> [The input]:
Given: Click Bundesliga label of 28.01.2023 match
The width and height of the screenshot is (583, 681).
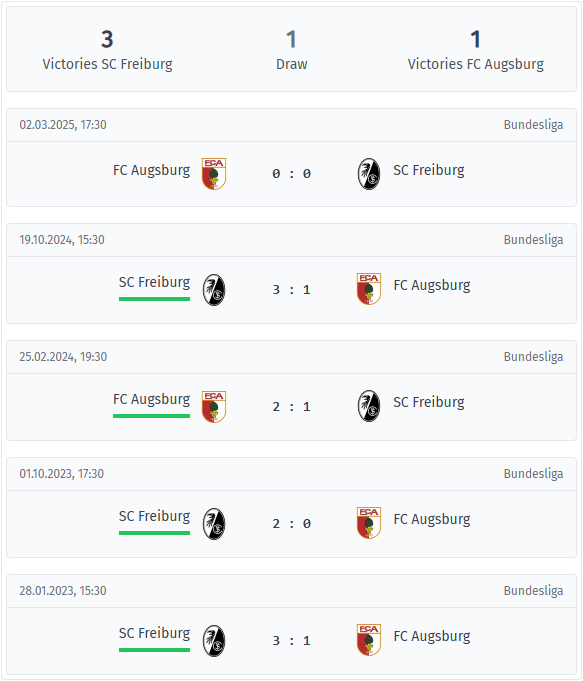Looking at the screenshot, I should [x=533, y=591].
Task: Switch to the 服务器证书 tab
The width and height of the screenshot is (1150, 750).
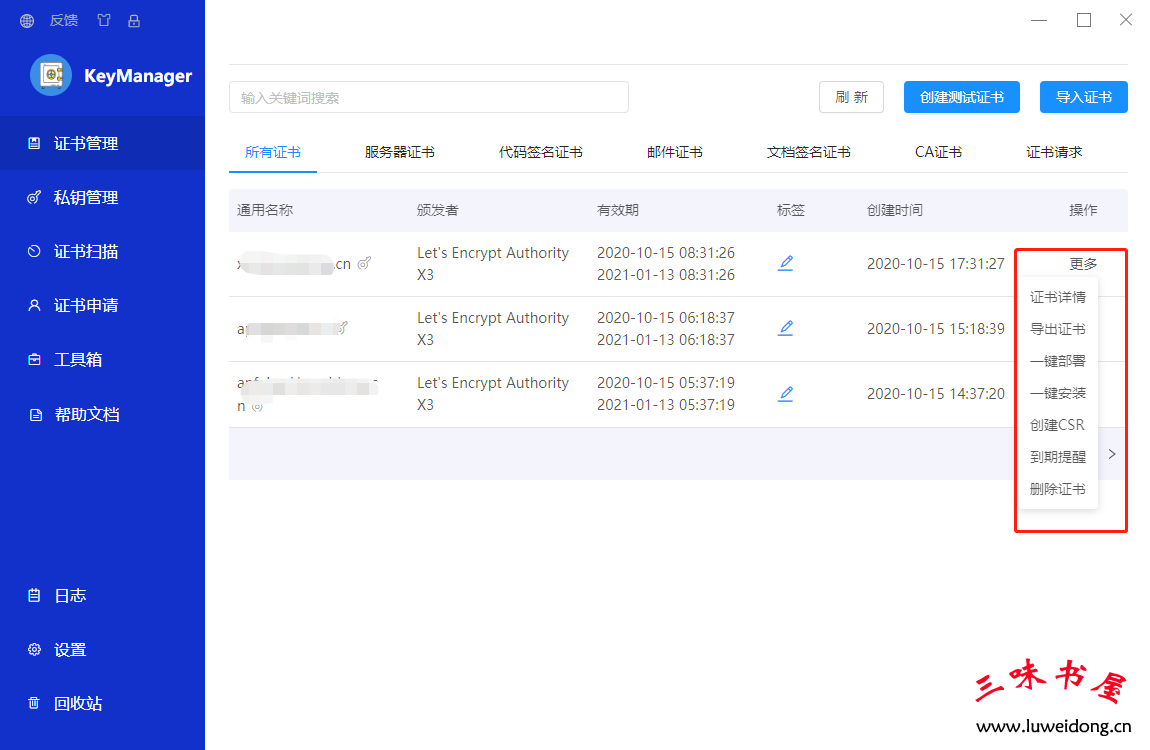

> [About this exercise]:
Please output every line of the listing as it stands, and omit its images.

> [Task output]:
Given: Click Bundesliga label of 28.01.2023 match
The width and height of the screenshot is (583, 681).
Looking at the screenshot, I should [x=533, y=591].
Task: Switch to the 服务器证书 tab
The width and height of the screenshot is (1150, 750).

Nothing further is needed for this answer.